▶ Exercise brief
Searching the material below, find each line that includes the word "Παρασκευή", and copy it.

── Dataset records

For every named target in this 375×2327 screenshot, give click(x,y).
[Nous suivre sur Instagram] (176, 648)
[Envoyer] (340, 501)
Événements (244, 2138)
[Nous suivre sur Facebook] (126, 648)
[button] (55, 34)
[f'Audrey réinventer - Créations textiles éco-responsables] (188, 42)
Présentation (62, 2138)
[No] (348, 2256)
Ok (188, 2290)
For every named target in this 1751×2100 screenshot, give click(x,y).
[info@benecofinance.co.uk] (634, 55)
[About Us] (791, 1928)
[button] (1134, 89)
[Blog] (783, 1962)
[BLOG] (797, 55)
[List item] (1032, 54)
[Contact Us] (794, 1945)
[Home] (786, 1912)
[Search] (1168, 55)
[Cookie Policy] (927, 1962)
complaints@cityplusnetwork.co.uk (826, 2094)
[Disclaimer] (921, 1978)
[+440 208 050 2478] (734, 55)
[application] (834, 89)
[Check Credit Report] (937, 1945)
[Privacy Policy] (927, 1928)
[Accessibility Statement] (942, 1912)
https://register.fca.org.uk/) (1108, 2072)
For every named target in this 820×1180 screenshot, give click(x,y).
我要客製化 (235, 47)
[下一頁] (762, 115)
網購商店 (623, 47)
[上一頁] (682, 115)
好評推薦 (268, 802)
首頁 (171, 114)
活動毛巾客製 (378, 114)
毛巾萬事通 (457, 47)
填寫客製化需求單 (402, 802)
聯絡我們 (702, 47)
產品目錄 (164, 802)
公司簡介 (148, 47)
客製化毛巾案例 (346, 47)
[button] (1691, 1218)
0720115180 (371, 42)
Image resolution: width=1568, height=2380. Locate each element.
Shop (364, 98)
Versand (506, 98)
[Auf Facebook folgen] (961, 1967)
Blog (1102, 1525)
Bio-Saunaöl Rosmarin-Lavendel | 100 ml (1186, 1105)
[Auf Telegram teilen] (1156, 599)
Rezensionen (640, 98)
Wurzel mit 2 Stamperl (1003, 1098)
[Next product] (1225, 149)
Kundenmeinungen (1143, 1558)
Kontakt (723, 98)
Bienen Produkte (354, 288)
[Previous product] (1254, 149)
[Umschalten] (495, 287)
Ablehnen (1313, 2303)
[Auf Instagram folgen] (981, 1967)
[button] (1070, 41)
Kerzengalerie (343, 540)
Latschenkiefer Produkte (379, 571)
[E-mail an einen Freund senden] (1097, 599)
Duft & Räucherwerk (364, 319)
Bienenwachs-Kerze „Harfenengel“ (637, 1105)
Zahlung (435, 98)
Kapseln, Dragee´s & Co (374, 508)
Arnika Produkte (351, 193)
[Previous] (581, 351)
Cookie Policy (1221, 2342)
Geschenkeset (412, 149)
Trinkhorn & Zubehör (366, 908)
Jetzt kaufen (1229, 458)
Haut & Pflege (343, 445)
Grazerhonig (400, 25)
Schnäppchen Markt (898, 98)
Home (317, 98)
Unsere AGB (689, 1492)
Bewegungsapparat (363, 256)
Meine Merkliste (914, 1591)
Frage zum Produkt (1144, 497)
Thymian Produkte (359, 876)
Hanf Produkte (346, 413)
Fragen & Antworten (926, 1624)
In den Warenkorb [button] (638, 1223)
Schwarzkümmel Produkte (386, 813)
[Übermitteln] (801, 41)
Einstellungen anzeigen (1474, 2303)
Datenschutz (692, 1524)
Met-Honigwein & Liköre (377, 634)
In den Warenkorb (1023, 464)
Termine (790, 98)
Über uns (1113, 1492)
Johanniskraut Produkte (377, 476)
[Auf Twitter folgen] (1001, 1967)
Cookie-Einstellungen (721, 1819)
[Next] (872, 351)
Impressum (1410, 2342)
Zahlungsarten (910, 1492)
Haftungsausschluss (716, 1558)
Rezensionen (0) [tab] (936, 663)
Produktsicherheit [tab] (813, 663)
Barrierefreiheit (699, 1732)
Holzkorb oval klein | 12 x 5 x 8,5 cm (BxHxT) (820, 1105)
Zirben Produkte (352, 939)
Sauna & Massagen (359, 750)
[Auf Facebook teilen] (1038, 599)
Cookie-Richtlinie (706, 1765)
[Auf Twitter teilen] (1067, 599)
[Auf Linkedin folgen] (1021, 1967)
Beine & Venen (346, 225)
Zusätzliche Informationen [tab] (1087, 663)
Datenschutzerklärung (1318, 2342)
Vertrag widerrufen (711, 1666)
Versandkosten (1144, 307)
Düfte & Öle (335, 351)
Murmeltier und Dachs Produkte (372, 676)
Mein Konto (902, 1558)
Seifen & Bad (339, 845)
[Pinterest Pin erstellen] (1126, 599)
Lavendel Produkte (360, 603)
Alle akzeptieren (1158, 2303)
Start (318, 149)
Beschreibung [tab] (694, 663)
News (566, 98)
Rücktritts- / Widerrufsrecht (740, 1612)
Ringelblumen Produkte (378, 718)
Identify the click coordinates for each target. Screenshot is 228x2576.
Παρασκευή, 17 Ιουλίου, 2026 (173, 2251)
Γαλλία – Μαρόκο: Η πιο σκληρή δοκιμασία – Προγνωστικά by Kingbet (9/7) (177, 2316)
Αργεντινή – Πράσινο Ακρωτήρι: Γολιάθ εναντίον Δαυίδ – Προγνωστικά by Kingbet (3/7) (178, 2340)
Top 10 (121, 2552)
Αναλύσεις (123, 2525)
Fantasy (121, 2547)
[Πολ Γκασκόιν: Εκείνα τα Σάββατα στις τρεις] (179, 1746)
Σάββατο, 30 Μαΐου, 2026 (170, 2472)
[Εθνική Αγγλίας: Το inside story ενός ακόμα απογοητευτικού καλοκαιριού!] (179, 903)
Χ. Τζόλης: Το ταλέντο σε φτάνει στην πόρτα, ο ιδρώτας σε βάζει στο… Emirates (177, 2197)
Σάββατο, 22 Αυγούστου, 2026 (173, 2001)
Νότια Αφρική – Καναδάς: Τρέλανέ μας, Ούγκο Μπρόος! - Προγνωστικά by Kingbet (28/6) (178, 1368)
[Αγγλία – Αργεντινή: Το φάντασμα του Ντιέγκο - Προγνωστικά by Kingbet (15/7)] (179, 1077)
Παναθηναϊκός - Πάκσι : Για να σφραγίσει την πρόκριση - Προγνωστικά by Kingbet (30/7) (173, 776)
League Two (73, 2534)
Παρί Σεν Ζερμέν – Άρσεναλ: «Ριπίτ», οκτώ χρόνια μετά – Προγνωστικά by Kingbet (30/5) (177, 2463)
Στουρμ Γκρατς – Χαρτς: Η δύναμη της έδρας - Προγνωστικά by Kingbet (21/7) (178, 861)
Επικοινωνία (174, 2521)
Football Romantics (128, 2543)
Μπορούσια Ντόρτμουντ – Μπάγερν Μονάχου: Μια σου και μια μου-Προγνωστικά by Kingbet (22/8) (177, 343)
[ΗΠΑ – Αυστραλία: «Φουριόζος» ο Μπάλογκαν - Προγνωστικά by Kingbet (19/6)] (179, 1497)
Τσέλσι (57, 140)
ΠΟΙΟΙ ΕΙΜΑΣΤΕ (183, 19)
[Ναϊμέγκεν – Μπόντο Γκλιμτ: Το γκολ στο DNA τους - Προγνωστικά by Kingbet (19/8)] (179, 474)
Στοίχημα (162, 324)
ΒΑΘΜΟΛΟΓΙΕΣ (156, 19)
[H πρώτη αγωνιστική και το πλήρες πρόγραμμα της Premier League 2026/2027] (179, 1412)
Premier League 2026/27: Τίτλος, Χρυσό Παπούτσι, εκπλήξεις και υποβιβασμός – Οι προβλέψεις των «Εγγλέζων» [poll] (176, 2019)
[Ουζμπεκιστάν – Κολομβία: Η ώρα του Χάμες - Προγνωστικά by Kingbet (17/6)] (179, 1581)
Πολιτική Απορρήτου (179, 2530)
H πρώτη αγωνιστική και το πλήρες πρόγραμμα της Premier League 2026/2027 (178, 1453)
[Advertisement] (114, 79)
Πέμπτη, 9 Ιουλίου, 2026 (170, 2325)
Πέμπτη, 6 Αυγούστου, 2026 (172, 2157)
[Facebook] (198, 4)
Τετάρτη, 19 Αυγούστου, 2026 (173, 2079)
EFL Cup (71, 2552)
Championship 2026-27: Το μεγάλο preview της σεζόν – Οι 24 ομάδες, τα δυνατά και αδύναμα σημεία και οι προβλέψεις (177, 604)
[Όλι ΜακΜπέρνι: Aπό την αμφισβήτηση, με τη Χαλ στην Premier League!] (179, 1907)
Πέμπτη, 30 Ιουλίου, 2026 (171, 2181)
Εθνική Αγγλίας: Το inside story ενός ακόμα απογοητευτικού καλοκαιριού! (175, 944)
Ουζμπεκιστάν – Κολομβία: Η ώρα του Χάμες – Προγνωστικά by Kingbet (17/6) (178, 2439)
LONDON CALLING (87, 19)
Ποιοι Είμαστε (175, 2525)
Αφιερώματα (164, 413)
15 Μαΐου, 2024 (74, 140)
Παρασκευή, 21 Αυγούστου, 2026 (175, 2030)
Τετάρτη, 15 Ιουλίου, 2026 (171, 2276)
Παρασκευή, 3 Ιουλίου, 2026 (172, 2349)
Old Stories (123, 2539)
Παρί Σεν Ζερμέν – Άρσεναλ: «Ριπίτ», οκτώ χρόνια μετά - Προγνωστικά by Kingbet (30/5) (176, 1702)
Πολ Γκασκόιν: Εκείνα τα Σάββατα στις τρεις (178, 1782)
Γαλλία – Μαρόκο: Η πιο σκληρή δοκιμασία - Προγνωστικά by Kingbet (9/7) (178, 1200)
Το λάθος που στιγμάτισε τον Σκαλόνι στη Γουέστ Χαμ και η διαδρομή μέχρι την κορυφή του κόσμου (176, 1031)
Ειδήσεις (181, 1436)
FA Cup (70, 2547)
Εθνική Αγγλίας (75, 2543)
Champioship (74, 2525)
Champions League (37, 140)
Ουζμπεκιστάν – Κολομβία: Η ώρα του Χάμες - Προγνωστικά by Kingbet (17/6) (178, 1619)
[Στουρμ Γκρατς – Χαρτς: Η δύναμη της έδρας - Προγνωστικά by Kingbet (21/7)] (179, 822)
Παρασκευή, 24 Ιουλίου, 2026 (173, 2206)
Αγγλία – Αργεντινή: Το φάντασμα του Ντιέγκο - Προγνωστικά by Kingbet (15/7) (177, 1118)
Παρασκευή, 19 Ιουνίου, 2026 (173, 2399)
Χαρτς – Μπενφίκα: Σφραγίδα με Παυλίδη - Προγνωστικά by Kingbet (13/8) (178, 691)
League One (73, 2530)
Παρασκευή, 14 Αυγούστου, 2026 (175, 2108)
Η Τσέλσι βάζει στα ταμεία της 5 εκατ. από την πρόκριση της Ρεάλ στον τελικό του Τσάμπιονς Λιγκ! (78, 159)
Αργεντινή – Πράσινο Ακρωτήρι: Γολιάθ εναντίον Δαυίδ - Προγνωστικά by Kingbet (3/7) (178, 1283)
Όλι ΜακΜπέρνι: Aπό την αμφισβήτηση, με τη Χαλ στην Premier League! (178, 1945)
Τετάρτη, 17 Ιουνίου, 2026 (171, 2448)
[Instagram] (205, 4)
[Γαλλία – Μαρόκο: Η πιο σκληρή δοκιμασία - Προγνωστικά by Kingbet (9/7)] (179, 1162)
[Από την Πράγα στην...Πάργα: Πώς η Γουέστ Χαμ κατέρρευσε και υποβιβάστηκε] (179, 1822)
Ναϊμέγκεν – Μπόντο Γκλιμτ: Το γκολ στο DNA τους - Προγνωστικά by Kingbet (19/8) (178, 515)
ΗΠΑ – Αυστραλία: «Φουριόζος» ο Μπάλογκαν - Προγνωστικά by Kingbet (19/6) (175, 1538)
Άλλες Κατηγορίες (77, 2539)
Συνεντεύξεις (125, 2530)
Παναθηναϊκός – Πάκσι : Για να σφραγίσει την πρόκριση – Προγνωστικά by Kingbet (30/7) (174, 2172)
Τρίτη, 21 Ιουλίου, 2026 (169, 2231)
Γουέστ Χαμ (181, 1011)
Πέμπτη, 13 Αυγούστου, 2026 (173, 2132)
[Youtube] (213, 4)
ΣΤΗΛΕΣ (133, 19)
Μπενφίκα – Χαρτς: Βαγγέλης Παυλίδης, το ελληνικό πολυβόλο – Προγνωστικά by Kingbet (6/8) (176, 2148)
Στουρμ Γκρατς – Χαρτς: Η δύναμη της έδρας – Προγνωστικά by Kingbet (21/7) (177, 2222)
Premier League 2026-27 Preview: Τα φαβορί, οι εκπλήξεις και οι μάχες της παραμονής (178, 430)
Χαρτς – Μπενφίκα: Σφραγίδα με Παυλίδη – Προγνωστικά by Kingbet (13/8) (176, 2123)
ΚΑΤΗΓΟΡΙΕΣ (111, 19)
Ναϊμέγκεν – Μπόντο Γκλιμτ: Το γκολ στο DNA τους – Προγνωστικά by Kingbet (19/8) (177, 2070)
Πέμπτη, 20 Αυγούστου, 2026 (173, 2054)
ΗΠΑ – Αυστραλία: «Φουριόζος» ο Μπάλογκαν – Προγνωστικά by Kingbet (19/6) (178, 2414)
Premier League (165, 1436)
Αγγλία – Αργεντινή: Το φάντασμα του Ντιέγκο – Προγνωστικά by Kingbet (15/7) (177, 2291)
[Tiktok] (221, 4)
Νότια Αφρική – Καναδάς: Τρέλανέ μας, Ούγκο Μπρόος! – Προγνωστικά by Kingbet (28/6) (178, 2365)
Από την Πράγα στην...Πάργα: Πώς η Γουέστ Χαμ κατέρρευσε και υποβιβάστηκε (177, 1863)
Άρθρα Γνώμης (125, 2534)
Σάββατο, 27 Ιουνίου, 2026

────

▶ Your solution
Παρασκευή, 17 Ιουλίου, 2026 (173, 2251)
Παρασκευή, 21 Αυγούστου, 2026 (175, 2030)
Παρασκευή, 3 Ιουλίου, 2026 (172, 2349)
Παρασκευή, 24 Ιουλίου, 2026 (173, 2206)
Παρασκευή, 19 Ιουνίου, 2026 (173, 2399)
Παρασκευή, 14 Αυγούστου, 2026 (175, 2108)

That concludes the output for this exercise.